Kanzlerkandidat ist empört:

Steinbrück wehrt sich gegen Erpresser-Brief

Wohl eine Einzelperson aus Bonn habe den anonymen Brief an seine Frau geschrieben, vermutet der Kanzlerkandidat der SPD. Er beklagt, dass die Belastungen für seine Familie weit über das Maß hinausgehen, das man üblicherweise im Wahlkampf akzeptieren muss.

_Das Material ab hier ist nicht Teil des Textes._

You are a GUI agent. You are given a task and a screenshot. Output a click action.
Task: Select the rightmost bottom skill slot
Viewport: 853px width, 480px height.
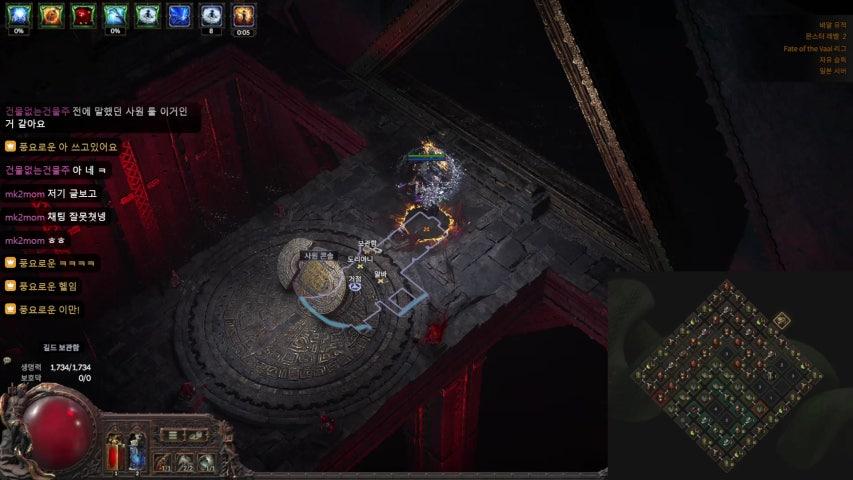(x=207, y=461)
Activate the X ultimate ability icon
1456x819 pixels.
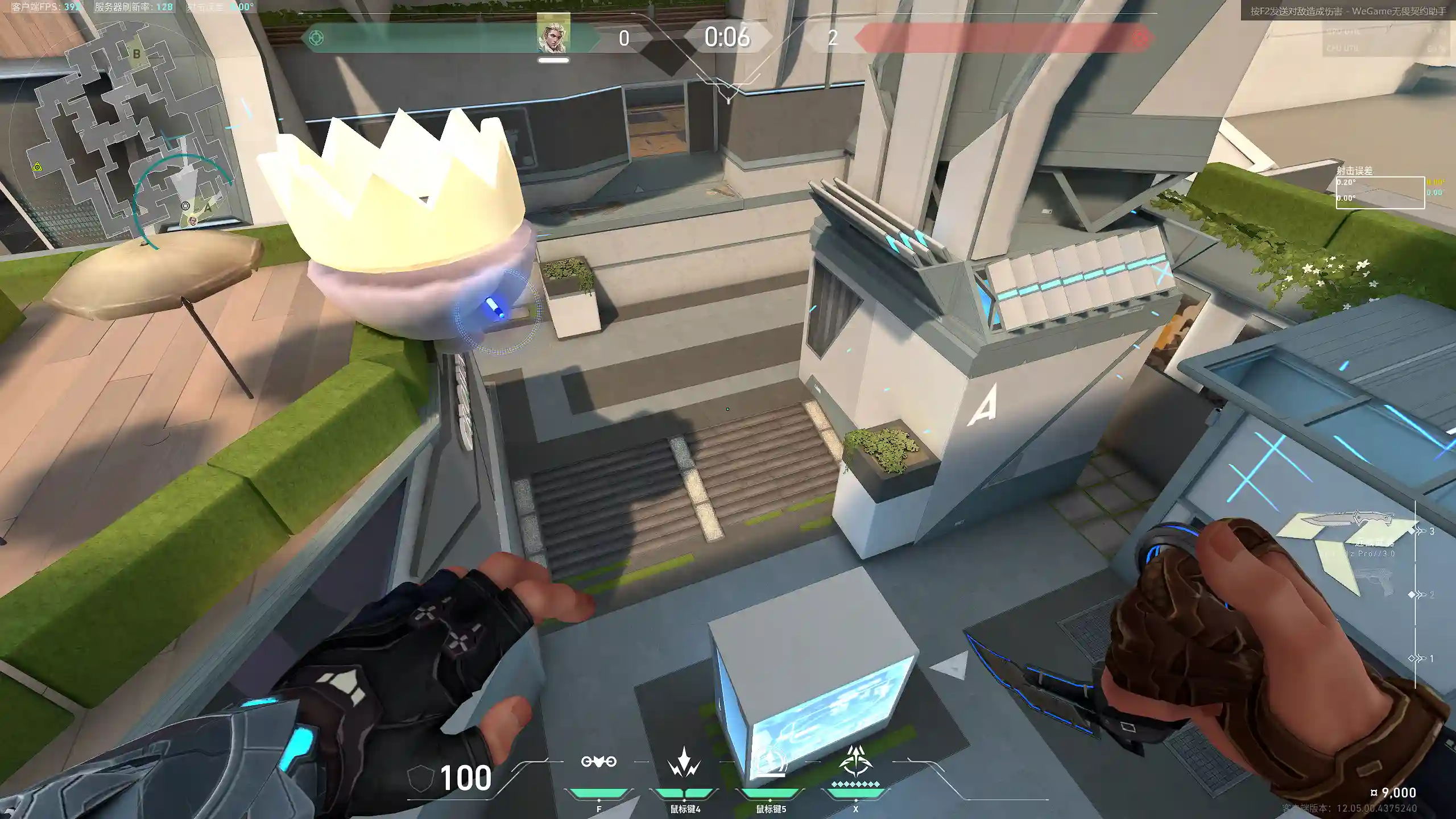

In dem anonymen Schreiben wird Peer Steinbrück vorgeworfen, eine Putzfrau illegal beschäftigt zu haben. Der Politiker reagierte auf die Anschuldigungen empört.
Marc Tirl In dem anonymen Schreiben wird Peer Steinbrück vorgeworfen, eine Putzfrau illegal beschäftigt zu haben. Der Politiker reagierte auf die Anschuldigungen empört.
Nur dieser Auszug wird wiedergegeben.